Ideal Solubility

Quick Start

However good your solvent is, for a crystalline solute you cannot get a concentration higher than the "ideal solubility". This is because the solvent first has to virtually melt the solid before the molecules can dissolve. A high MPt and high enthalpy of fusion automatically means a low solubility. If your formulation needs a solubility higher than the ideal then give up now - it can't be done.

The full calculation requires you to know MPt, ΔHf and ΔCp, explained below. So to get a quick feel, turn on the Yalkowsky option; the ideal solubility (as mole fraction x) now depends just on MPt and temperature.

For those who want an estimation of solubility in water, the Yalkowsky GSE gives a value if you happen to know the LogKow, the octanol/water partition coefficient.

Ideal Solubility

MPt °C
ΔHf kJ/mole
ΔCp J/mole.K
Tmeasure
Use Yalkowsky Approx.
x @ T
LogKow
Log(S) Aqueous Sol. via GSE

Any solubility approach such as HSP or COSMO-RS can do a reasonable job of explaining why a given molecule is more compatible with a given solvent than with another.
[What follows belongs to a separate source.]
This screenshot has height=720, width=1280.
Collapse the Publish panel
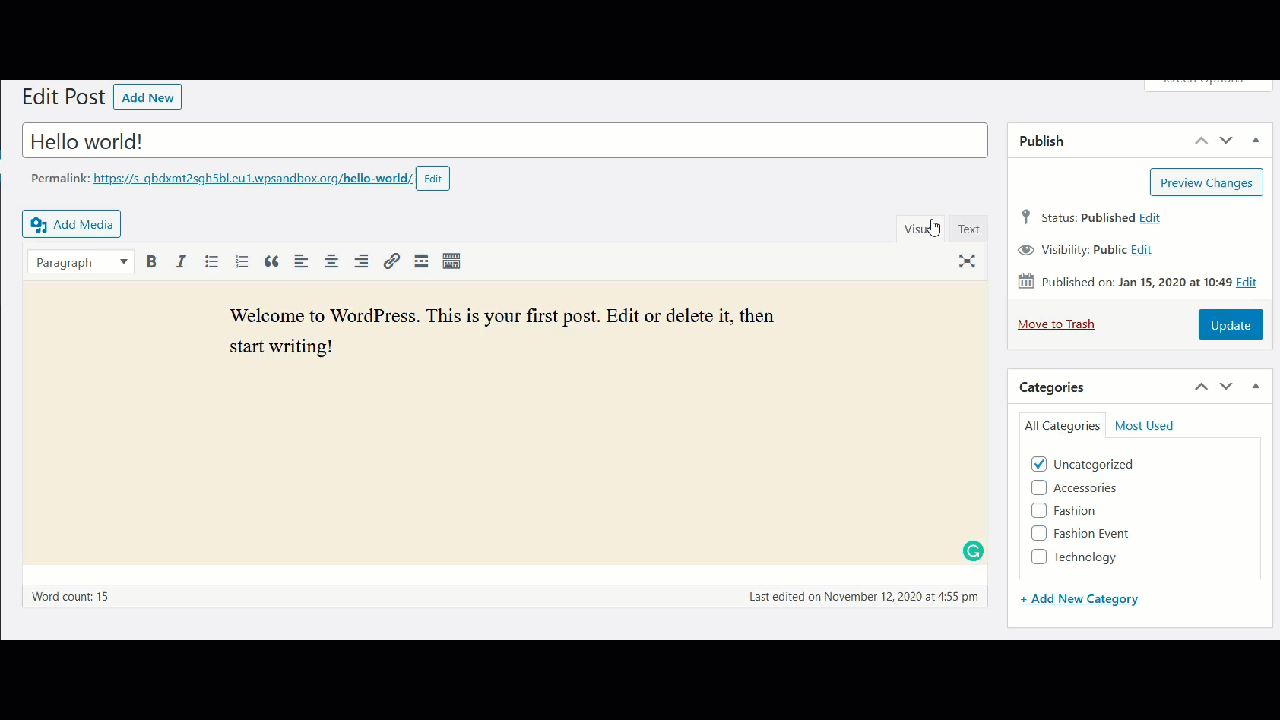[1255, 140]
However, two molecules with identical solvent compatibility will show very different solubilities if one is low MPt and the other is high MPt. The reason is obvious - to dissolve the molecules, energy has to be provided to "melt" the solid. Only then does that virtual liquid have a chance to interact more or less well with the solvent.
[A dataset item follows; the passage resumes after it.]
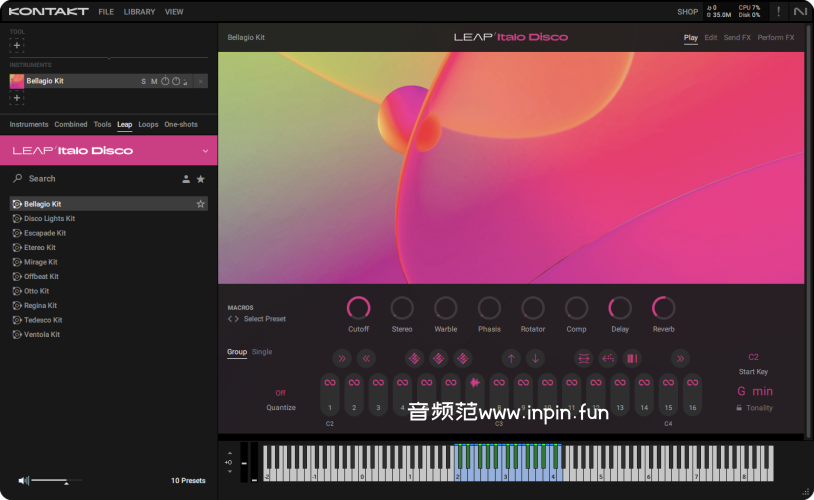814x500 pixels.
Task: Expand the Leap Italo Disco library dropdown
Action: pyautogui.click(x=204, y=151)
Predicting the effects of the crystallinity on solubility is somewhere between hard and impossible. Hard if you have data on the molecules melting behaviour, impossible with no such data. One popular approach which uses melting data is to work out the "ideal solubility" defined as the solubility of the molecule in an ideal solvent, i.e. where there is no enthalpic loss when solvent and solute mix. This is different from the best solvent which might have some positive reasons to interact via, say, acid-base interactions. In these calculations the ideal solubility is expressed in mole fraction, x, of the solute in the ideal solvent at a given temperature. By definition, x=1 at the MPt of the solid.
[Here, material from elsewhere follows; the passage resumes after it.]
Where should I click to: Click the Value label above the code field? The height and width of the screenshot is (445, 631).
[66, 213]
The key ideas are that the solubility depends on the enthalpy of fusion, ΔHF, the melting point Tm and on the change of heat capacity ΔCp of the molecule between the solid and the "virtual liquid" state. As it is very hard to know what ΔCp is the term is somewhat unhelpful. The equation for the solubility x at temperature T and with gas constant R becomes:

`ln(x)={ΔH_F(1/T_m-1/T)+ΔC_p[T_m/T – ln(T_m/T)-1]}/R`

Because not many of us know either ΔHF or ΔCp it is common to use the Yalkowsky approximation based on the one thing we do know, Tm.

`ln(x)=-0.023(T_m-T)`

The app allows you to play with the level of sophistication. With Yalkowsky selected, only Tm is used. To remove the heat capacity effects, set ΔCp to 0. If such an effect is used some curious curves can be obtained - these apparently are sometimes observed. To find the solubility at your desired temperature either read it from the graph with the mouse or set Tmeasure and read value is shown in x @ T. Although the temperatures in the equation are in °K, temperatures in the app are in °C.

An extra calculation is included. This is the amazingly successful Yalkowsky GSE (General Solubility Equation) for aqueous solubility (calculated as Log(S) with S as molar concentration) which is based only on the MPt (in °C) and the octanol-water partition coefficient, LogKow via:

log(S)=0.5-0.01(Tm-25)-LogKow

The take-home message is that low MPt solids are more soluble than high MPt solids. Although that is obvious, the idea of Ideal Solubility is amazingly little-known. Whether the extra information gained from measuring ΔHF and ΔCp is worth having, or whether the Yalkowsky approximation is good enough, only you can decide.